• **抜粋本文**
廃棄物埋立地を囲む高い壁は景観をさえぎってしまった。やがてこの道路は新川を横断するはずで、4車線拡幅も予定されている。新川より南の海岸にはシロヨモギは見あたらない。この道路に隣接して産業廃棄物の不燃ゴミ埋立地が進行している。今年5月まではこのゴミ埋立地の場所にも多数生育していたが、今は消滅した。その5mほど先にはあとわずかに残るシロヨモギが生育している(写真2)。
写真2
ゴミ埋立地の最前線付近で生育するシロヨモギ(矢印)。高い壁にさえぎられて見えないが、ゴミ埋立地に隣接して、いったいなにを燃やしているのか、あやしげな煙突が見える(写真3)。とてもダイオキシン対策が施されているようには思えない。煙が強い西風にあおられて松林にたなびいている。その壁ぎわには、ナスやトマトなどの野菜が栽培されており、ダイオキシンの影響を観察しているように見える。食用なのだろうか。まさか!

• **データ欄**

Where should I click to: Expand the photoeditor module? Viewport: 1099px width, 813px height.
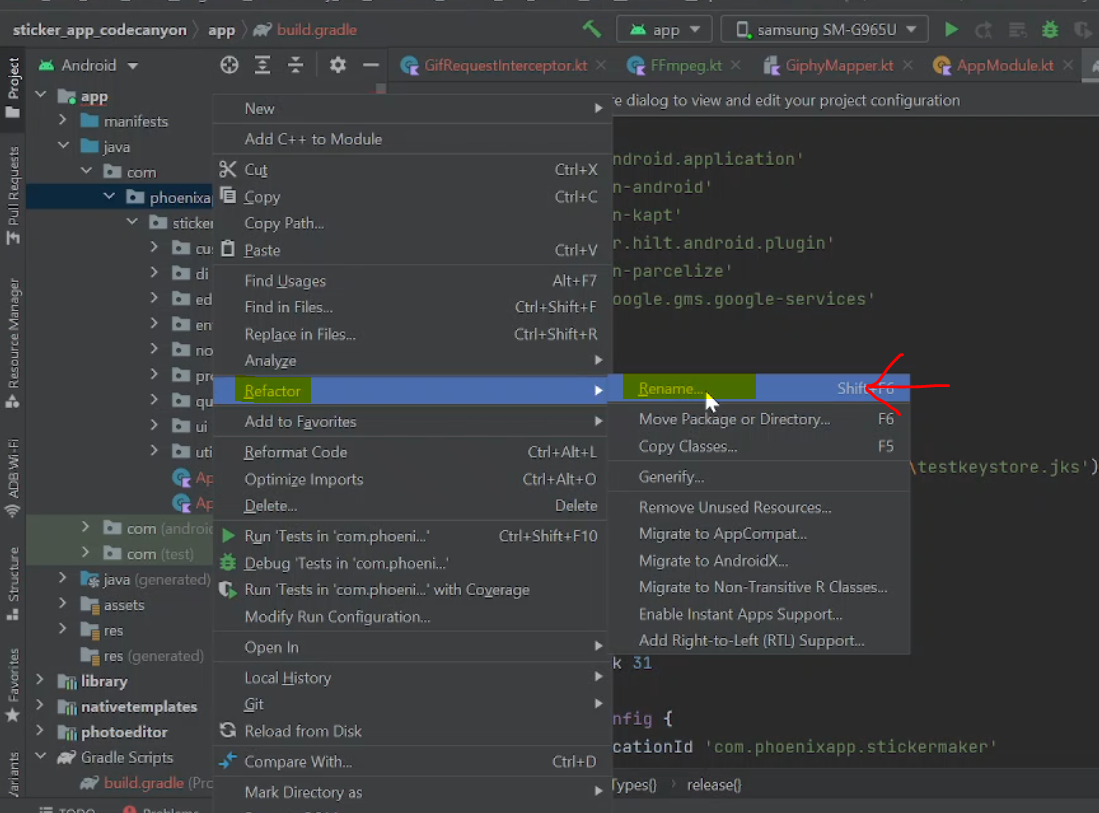pyautogui.click(x=40, y=732)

• **やること**
シロヨモギと廃棄物埋立地を扱った抜粋本文を、最後の「まさか!」の後から書き継いでもらえますか？ データ欄の資料は、本文とは切り離された別の資料です。

• **回答**
写真3
わずかに生き残っているシロヨモギ(矢印)は、
埋立地の進行によって消滅の危機にある。シロヨモギの消滅は人間の生活に無関係だが、砂丘を超えて佐渡島が見えるこの景観は、いったい誰のものか?廃棄物処理業者だけの所有物ではないはずだ。県が名づけた「日本海夕日ライン」は、いこいの場所として「砂山」の歌で親しまれた新潟砂丘のすばらしい景観を、みんなで保全する目的ではないか、と私は思っていた。雄大な砂丘に向かってグミ原を分け入れば、チガヤの白い綿毛が空にまいあがり、さまざまな海岸植物群落が展開する。背景には佐渡の島影に赤い夕日が沈む。この景観は目に焼き付くようだ。シロヨモギはこの景観保全の象徴の一つである。シロヨモギは単体で生育するのではなく、ハマエンドウ、ハマヒルガオ、ハマニガナ、スナビキソウ、ハマボッスなど美しい花が咲く、多くの海岸植物と共存している。これらの海岸の景観を踏みにじって、廃車の山が作られ(写真4)、さらには廃棄物を地下に埋め、それでも足らずに、高々と塀を建てて視界をさえぎり、新たなゴミ捨て場がさらに作られようとしている(写真5)。その内部には、おぞましいものが積み上げられることになる。もうすぐ、佐渡に沈む夕日は見られなくなる。波打ち際に、うず高くテトラポッドが積み上げられている。真夏の海岸には多くの車が砂丘に侵入して草花を踏み荒す。7月に入って、道路沿いには、草をはぎ取って広々とした駐車場が作られた。道路の陸側には高さ2メートルほどの砂防堤が建設中である。その上にはクロマツが植えられるのだろう。風で砂が巻き上げられる駐車場と、風と砂を防ぐ砂防堤の建設は明らかに矛盾している。
写真4
うず高く積み上げられた廃車の山。これが「日本海夕日ライン」の実態。
写真5
柱を立てて壁を築き、また新たに廃棄物埋立地が増設される。
右端(矢印)には焼却用煙突が立つ。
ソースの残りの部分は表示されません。